First of all, don't try to tell me how to moderate. You can have your opinion - nowhere, and I mean, NOWHERE did I presume to use my moderator powers by curtailing your opinion. Gimmie a fucking break. I said saying Hughes would "whoop" Serra was an ASININE prediction. Guess what? That's my opinion, too. You can predict shit all you want, but if you say something that I, as an extremely knowledgeable MMA fan, know to be utter dogshit as a statement, them I'ma call you on it, m'kay? Quit being so damn sensitive.


I think making predictions in general is dumb, and bullshit, especially in the unpredictable world of MMA. And the statement just comes off as flamebait. It sounds like one of those Sherdog forum comments, and that place is like the Harmony Central of MMA discussion. The reason I call it an "asinine" statement (and you're free to disagree all you want, just don't make a personal ATTACK. You can call my opinion equally asinine, but I'll likely just disagree back. ) - is because saying that fighter who has worked as hard as Serra, and has shown as much determination and focus, would get owned my Hughes, admittedly a good fighter, is ricockulous. That basically completely overlooks Serra's awesome preparation and BJJ skills. _Who knows_ how it would turn out?

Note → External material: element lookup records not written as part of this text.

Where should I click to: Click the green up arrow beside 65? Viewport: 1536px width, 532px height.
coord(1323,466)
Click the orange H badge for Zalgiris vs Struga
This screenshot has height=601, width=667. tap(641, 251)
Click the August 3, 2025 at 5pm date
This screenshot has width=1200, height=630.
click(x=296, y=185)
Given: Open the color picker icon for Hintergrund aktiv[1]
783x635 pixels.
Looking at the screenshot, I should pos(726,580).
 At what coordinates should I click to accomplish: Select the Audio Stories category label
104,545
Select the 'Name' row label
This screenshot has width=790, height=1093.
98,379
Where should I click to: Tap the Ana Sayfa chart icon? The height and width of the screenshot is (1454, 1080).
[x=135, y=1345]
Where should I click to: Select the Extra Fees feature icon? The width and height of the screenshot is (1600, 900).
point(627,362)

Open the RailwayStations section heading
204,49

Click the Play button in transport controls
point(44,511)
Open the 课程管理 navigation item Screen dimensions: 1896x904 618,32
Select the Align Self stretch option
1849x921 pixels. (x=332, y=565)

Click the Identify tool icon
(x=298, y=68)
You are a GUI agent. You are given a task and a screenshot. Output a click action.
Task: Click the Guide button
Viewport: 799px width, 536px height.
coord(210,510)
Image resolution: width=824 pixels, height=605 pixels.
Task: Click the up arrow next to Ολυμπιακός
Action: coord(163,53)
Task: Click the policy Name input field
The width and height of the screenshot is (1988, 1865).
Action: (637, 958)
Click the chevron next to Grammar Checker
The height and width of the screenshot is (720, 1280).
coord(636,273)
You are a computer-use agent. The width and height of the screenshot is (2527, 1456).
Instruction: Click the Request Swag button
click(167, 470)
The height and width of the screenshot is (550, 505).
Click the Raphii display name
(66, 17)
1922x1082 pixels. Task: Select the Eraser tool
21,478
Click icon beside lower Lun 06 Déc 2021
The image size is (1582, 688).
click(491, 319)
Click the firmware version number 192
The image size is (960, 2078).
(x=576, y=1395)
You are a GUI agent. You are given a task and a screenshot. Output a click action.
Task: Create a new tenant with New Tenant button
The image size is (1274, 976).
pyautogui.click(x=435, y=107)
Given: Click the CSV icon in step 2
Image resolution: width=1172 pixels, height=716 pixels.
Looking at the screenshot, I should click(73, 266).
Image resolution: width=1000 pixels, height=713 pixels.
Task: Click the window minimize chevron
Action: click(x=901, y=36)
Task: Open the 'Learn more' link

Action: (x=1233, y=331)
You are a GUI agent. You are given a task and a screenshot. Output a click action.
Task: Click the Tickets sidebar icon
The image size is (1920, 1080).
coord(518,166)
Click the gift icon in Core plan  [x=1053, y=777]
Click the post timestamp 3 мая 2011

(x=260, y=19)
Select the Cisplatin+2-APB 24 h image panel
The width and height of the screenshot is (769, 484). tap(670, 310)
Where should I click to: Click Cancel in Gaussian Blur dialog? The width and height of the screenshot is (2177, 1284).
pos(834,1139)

I can imagine 10 million fanboys making the same predictions when Serra faced GSP, or when Penn faced Hughes the first time. Or any of the other 1001 upsets this year.


"Serra would get whooped" makes it sound like he has no business in the cage with Hughes. And that is asinine, in my opinion.


----------



## Oogadee Boogadee (Dec 7, 2007)

MH is still good... he's probably as good as he ever was. 

Problem is, the sport has figured him out.

The simple game-plan against hughes is.... avoid his take-downs and tag him in the face. His ego will get the best of him. he wont counter tags by getting pissed and tackling you, he'll instead try to save 'face' by boxing back. and he'll lose that game. he can plan on not doing this, but he always falls into this default ego mode, it seems.

His stand-up blows. While, I think he's figured that out by now, and he's going to back to his old ways of grappling, people still know to avoid his take downs and make him resort to stand-up fighting.

GSP, on his worst days, is more agile, has the cardio, has the hand/foot speed, and can hold his own on the ground. He's far more well-rounded i skills as well as physical gifts..... hughes' physical gifts are power and cardio....

i know nothing of serra, except that he caught gsp and capitalized on it.


----------



## The Dark Wolf (Dec 7, 2007)

Serra is ELITE level BJJ. Uber good. And he'e one of the most naturally gifted coaches this side of Jeremy Horn.

And we know now that he has hands... at least to throw a wingding suprise shot. His chin is suspect, though. As Shonie Carter and his pimpslap can attest.


----------



## DslDwg (Dec 7, 2007)

Oogadee Boogadee said:


> MH is still good... he's probably as good as he ever was.
> 
> Problem is, the sport has figured him out.
> 
> ...



Seems like your categorizing Hughes loss to GSP as how he always fights. I think we still have to chalk this up to a bad game plan. I agree GSP is probably a little bit of a favorite but I wouldn't ever count Hughes out. Of course every body knows Matt's going to try to take you down - but you can't stop the guy forever. I think GSP is a much more skilled stand up fighter but when the fight hits the ground I think all bets are off- as proven by the first fight. Cardio is a wash - these two are probably in the top ten in MMA as far as cardio. My ding on GSP is I think sometimes his head gets the best of him. He was beating Hughes in their first fight and gave up an armbar with just a few seconds left in the round. He gets beat by Serra in a stand up fight - that on paper he should definitely win. My opinion is that he also lost to BJ - although I know the win went to him - he got his ass handed to him by BJ. I think if he keeps his mental game tough he probably can't be beat at 170. 

As far as Anderson Silva goes - hey I love the guy - I also really like Rich Franklin (it was rough to see him get beat up so damn bad). But lets be honest 185lb is slim pickings right now. If Henderson drops back to 185lbs I think Anderson might have a rough night of it.


----------



## Oogadee Boogadee (Dec 7, 2007)

more or less, I'm categorizing Hughes recent fights against GSP (both of them), and BJP, as to how's he's been fighting recently.... Granted, that's only 2 fights, and i missed the Lytle fight.....

in his second fight with BJ, he was getting jabbed at will in the first round, then nearly lost on the ground in the second. When he lost to GSP, he tried to stand up. IIRC, in both fights you could tell he was feeling embarrassed and stupid with that damn grin on his face every time he got smacked.....

I'd love to see him come out aggressive with take downs for once. Not let the other guy feel (jab) him out and gain confidence. I'd guess this is how he amassed such an impressive record in the first place.

Also, his arrogance is actually something I like about him... even though sometimes I want somebody to beat him. He's almost the arrogant underdog at this point.


----------